Atores garantem estilo próprio em Shakespeare "difícil"

Encenada por Beth Lopes e com atuação da Cia. Teatro em Quadrinhos, peça apresenta recursos visuais vigorosos

LUIZ FERNANDO RAMOS
CRÍTICO DA FOLHA

A Cia. de Teatro em Quadrinhos desenvolveu o método de construir espetáculos a partir das ações descobertas pelos atores em sala de ensaio. A encenação de "A Tempestade", de Shakespeare, é seu maior desafio em fase recente -quando encenou três espetáculos nesta mesma perspectiva.
Supostamente último texto escrito pelo autor inglês e, desde a primeira publicação de suas peças, em 1623, o que encabeça as edições das obras completas, "Tempestade" é uma peça rara em vários sentidos e encená-la é sempre um jogo arriscado.
Shakespeare criou uma peça sem trama, ou sem ação dramática propriamente, já que, desde a primeira cena, o que se vê e se ouve é a ilusão provocada pelo mago Próspero em seus antigos inimigos, para que julguem ter sofrido um naufrágio.
Os fatos que enredam estas vítimas de uma tempestade ilusória com Próspero ocorreram no passado.
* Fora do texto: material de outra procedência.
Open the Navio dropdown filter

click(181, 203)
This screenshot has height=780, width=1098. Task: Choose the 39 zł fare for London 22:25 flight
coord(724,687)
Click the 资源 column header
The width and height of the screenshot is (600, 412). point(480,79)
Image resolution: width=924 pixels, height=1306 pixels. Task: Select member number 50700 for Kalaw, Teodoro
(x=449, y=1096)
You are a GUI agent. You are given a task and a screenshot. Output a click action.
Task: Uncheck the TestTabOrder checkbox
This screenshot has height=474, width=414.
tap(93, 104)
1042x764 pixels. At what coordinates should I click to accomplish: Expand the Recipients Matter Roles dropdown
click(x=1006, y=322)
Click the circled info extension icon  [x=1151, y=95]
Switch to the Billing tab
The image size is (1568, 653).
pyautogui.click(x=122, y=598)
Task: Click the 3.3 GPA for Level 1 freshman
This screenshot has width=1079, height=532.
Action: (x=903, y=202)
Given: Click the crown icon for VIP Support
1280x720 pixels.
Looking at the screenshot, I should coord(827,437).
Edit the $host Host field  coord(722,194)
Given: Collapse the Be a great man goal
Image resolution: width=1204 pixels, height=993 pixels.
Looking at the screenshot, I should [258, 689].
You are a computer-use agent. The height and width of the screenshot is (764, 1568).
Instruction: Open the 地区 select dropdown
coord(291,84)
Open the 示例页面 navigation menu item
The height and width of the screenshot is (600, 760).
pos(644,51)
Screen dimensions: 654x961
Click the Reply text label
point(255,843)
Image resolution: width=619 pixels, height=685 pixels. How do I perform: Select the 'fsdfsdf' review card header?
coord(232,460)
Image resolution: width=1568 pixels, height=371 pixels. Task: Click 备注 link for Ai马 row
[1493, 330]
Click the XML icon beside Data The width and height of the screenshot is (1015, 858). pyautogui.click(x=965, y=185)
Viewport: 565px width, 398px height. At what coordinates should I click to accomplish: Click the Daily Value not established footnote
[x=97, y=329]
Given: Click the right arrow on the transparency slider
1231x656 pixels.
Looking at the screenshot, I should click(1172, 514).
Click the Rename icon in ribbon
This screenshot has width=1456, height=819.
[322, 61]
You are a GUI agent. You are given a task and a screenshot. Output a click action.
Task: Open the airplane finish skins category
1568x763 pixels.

Eles e os outros habitantes da ilha onde se refugiam os náufragos, Miranda e Caliban -híbrido de homem selvagem e monstro marinho- , estão em um presente encantado, onde as leis naturais estão suspensas e prevalece a mágica de Ariel, um espírito submetido pela sabedoria hermética de Próspero.
A ação ocorre na intimidade do mago e se precipita nas invisíveis investidas do espírito, personagem com baixa subjetividade, mas grande poder de realização. Sua relação com o mago lembra a do cenotécnico/contra-regra que realiza as pretensões de um encenador.

Estilo
A encenadora Beth Lopes constituiu um estilo próprio ao criar a matéria cênica por meio do trabalho inventivo e rigoroso dos atores. Ela vence a aposta de encarar esta peça, ao mesmo tempo singela e enigmática, com perdas e ganhos.
Os ganhos estão na disponibilidade e energia de Aura Cunha, Eduardo Mossri, Maria Helena Chira e Leonardo Moreira, que sozinhos interpretam todos os personagens, atuando com caracterizações fortes e um jogo interno dos duplos ou triplos em que se desdobram.
O momento mais interessante é, quando, já no final, numa cena de reconhecimento hilária, cada um deles tem que atender ao encontro das duplas e trincas de personagens que tinham aparecido isoladas ao longo do espetáculo. As perdas, inevitáveis em jogos de risco, estão na convivência de uma estratégia de falas apressadas e urgentes com um texto que, na ausência de uma ação nítida, narra a saga em curso e é a principal referência do espectador para acompanhá-la.
A encenação conta com recursos visuais poderosos, mas que não colaboram plenamente na narrativa, por permanecerem em demasia alegóricos.
A beleza e o impacto das imagens iniciais projetadas não se confirmam na festa dos espíritos que celebra o casamento de Miranda, transportada para uma situação urbana da noite paulistana. A grandiosidade do cenário -um gigantesco depósito de lixo informático- e o recurso de utilizar estes restos como adereços não atendem às intenções de aproximar a "Tempestade", de Shakespeare, da fugacidade do espaço cibernético.
Afora uma troca de mensagens dos enamorados, a metáfora do mundo virtual permanece descolada da cena.
Em compensação, há o belo desenho de luz de Marisa Bentivegna, os figurinos graciosos de Theodoro Cochrane e a música eficaz de Marcelo Pellegrini, que garantem ao espetáculo um brilho inegável.


A TEMPESTADE
Quando: qua., qui. e sáb. às 21h; dom., às 19h; até 14/12
Onde: teatro do Sesi (av. Paulista, 1.313, tel. 3146-7405)
Quanto: grátis às quartas, quintas e aos domingos (distribuição de ingressos a partir das 12h, às qua. e qui., e a partir das 11h, aos dom.); R$ 10 (sáb.)